[Stored data]

BEGIN

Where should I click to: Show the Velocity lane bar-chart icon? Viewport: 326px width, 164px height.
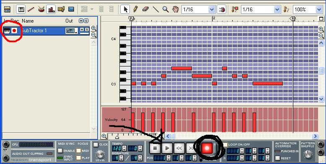(51, 9)
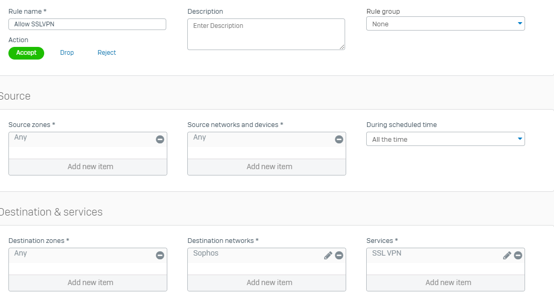The width and height of the screenshot is (554, 293).
Task: Click the Description text area
Action: [x=266, y=34]
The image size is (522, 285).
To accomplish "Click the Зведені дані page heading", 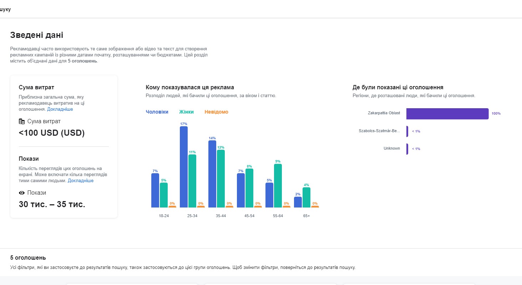I will click(x=37, y=35).
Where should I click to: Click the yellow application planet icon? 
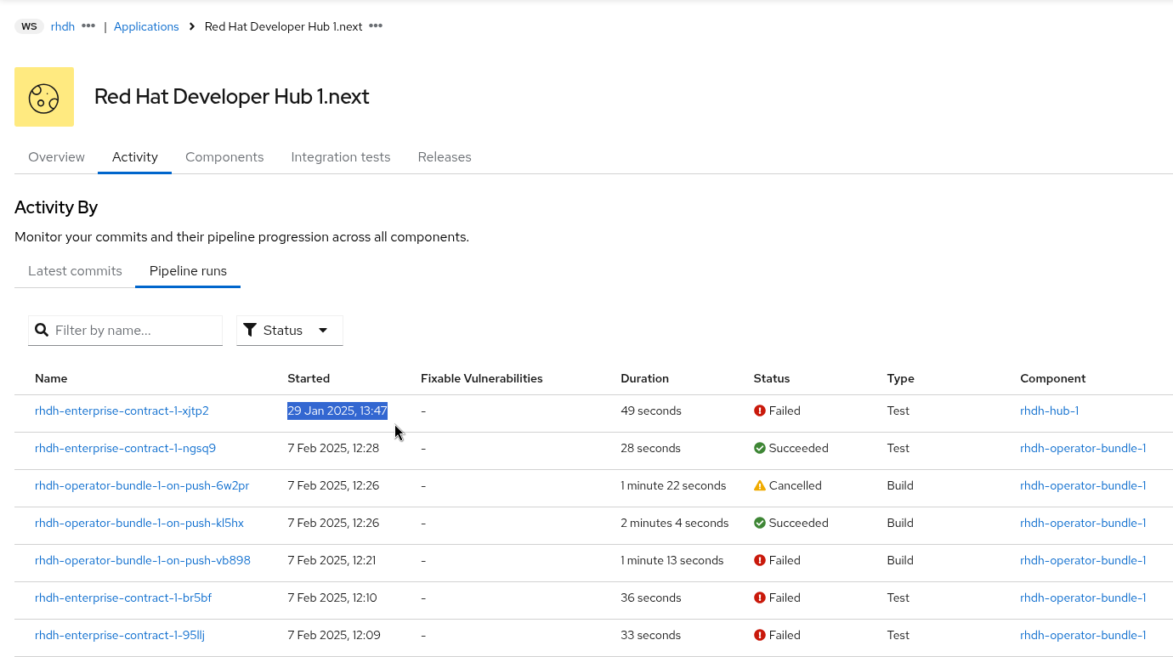click(44, 97)
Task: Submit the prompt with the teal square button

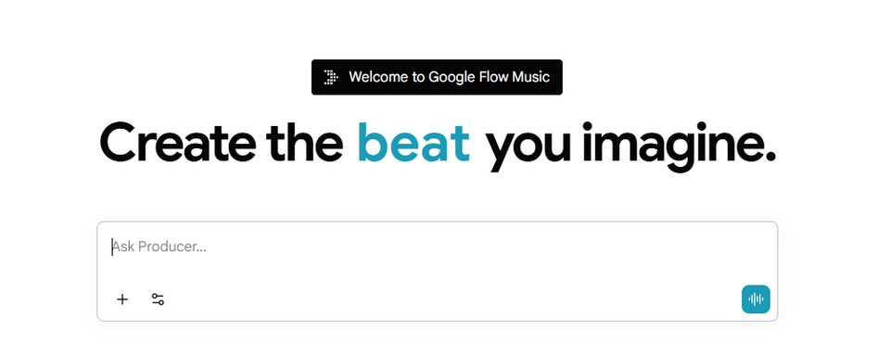Action: [x=756, y=300]
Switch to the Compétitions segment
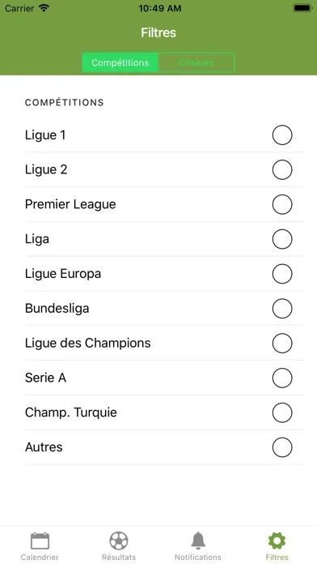 (120, 62)
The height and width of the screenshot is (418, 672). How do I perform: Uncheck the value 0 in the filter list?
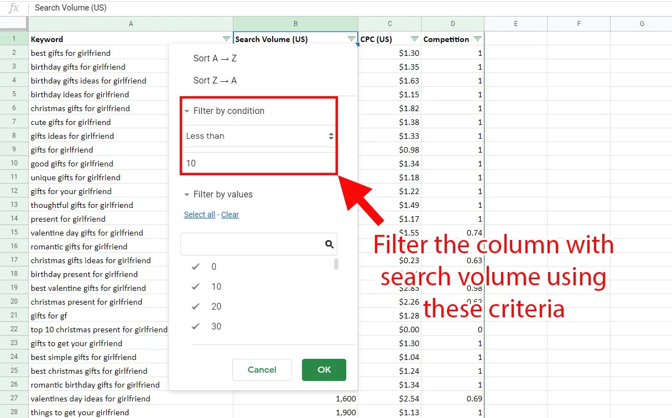[x=195, y=266]
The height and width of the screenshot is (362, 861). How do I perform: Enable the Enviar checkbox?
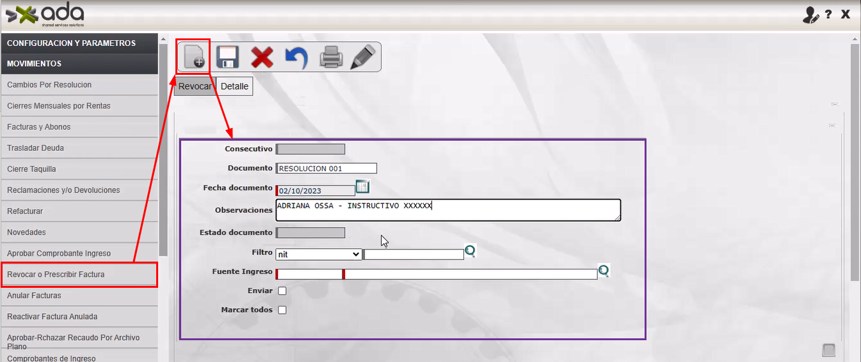tap(282, 291)
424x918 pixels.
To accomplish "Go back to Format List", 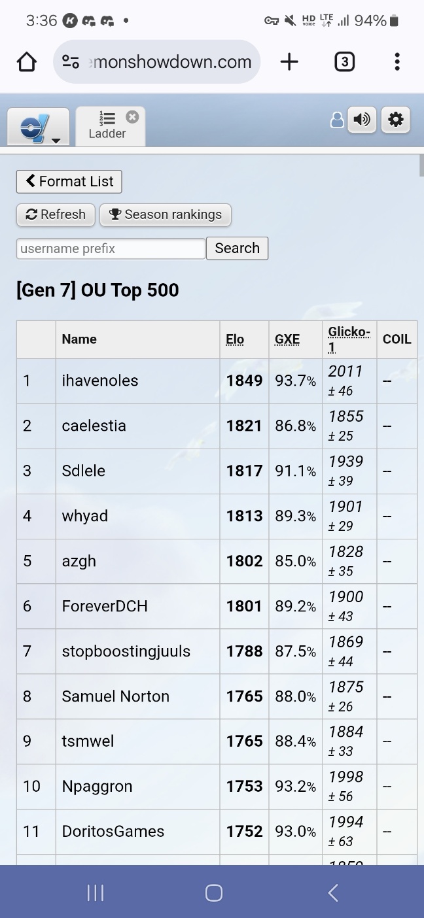I will coord(69,182).
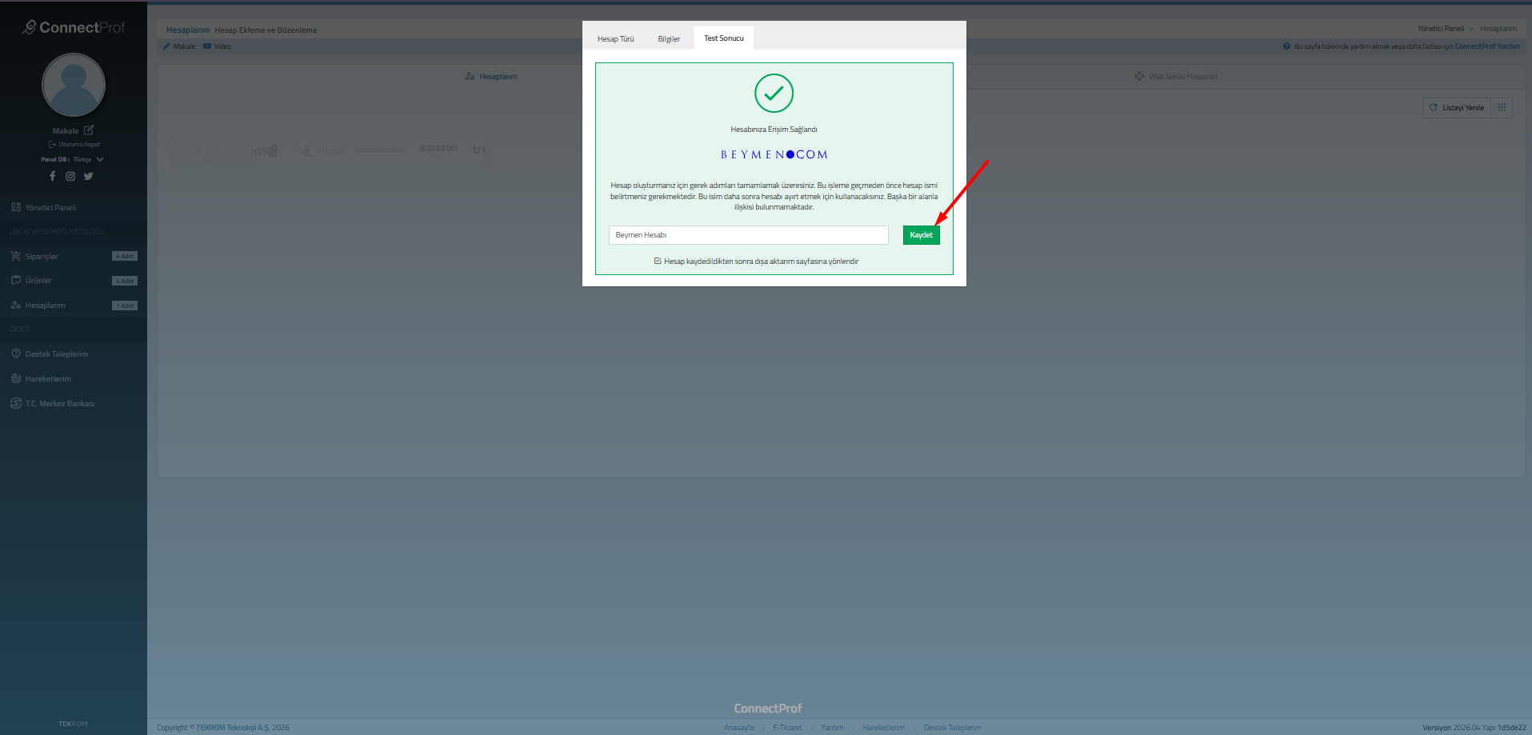Open Siparişler in the sidebar
Screen dimensions: 1532x735
(42, 257)
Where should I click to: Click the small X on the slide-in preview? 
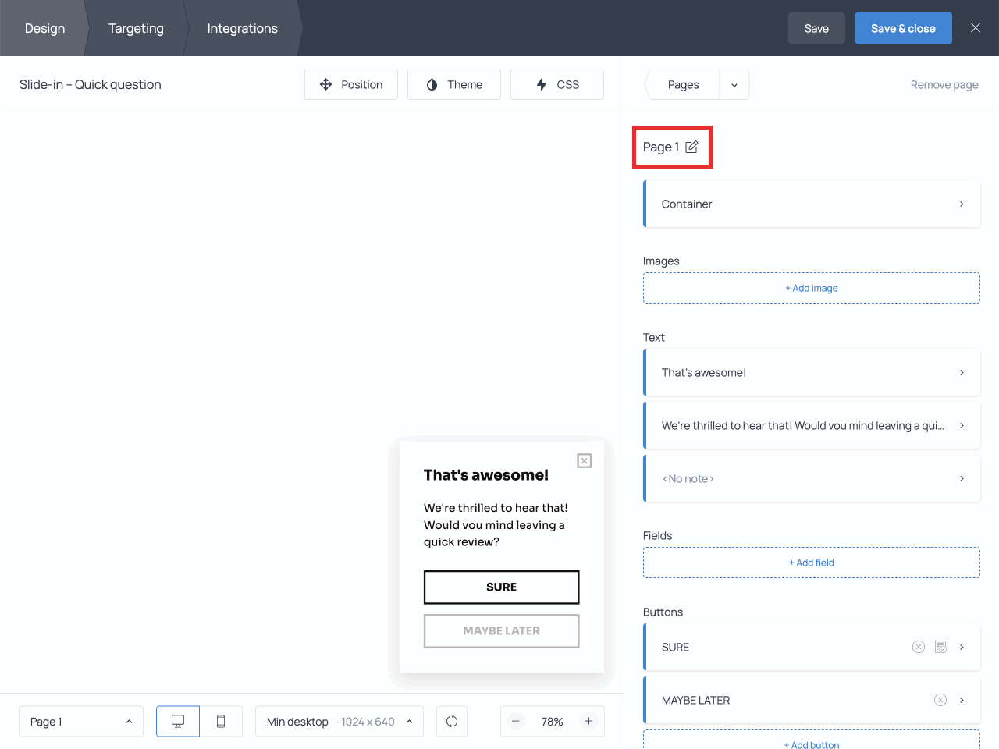584,460
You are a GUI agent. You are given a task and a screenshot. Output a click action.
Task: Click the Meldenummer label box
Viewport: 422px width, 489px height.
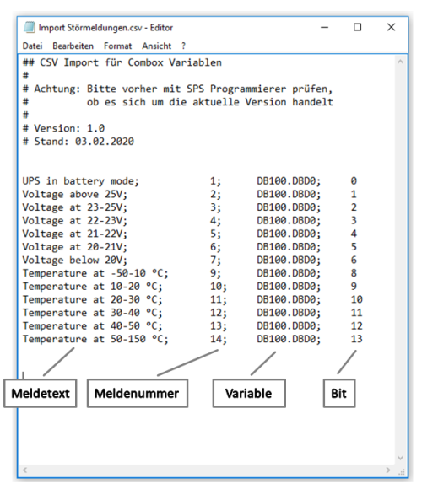click(138, 393)
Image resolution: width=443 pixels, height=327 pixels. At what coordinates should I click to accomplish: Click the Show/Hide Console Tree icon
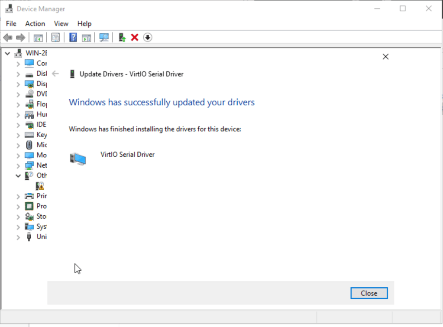[x=39, y=38]
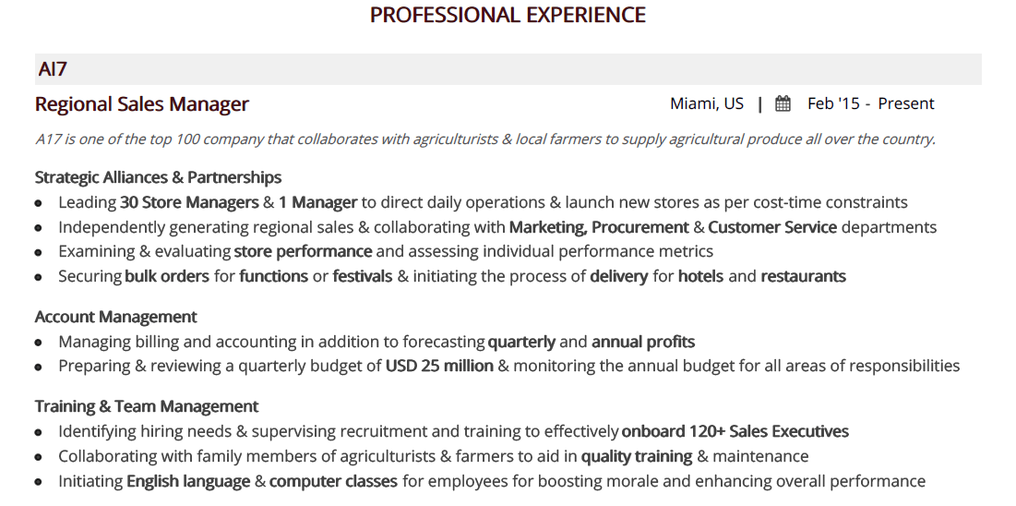Click the Feb '15 - Present date range
Image resolution: width=1016 pixels, height=506 pixels.
coord(870,103)
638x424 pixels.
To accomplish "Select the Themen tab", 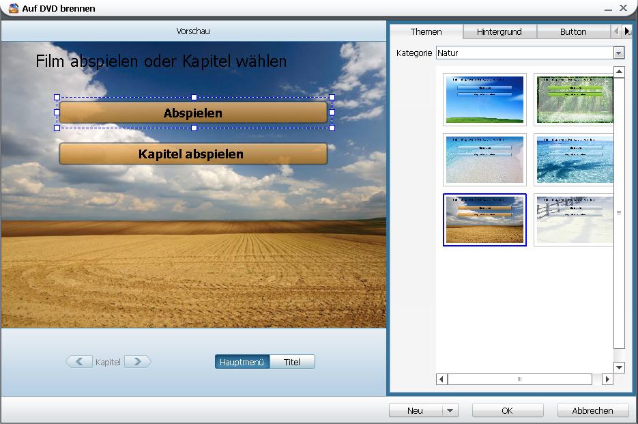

END

◆ YOUR INSTRUCTIONS
Restate word for word the lines starting at the one that contains "Viewport: 422px width, 489px height." and ending at the last line of the data. Skip every picture.

◆ OUTPUT FOR THIS TASK
Viewport: 422px width, 489px height.
click(138, 393)
Image resolution: width=443 pixels, height=327 pixels. At what coordinates should I click to accomplish: Click the Show/Hide Console Tree icon
[x=39, y=38]
Click the Feb '15 - Present date range
Image resolution: width=1016 pixels, height=506 pixels.
coord(870,103)
638x424 pixels.
To accomplish "Select the Themen tab", 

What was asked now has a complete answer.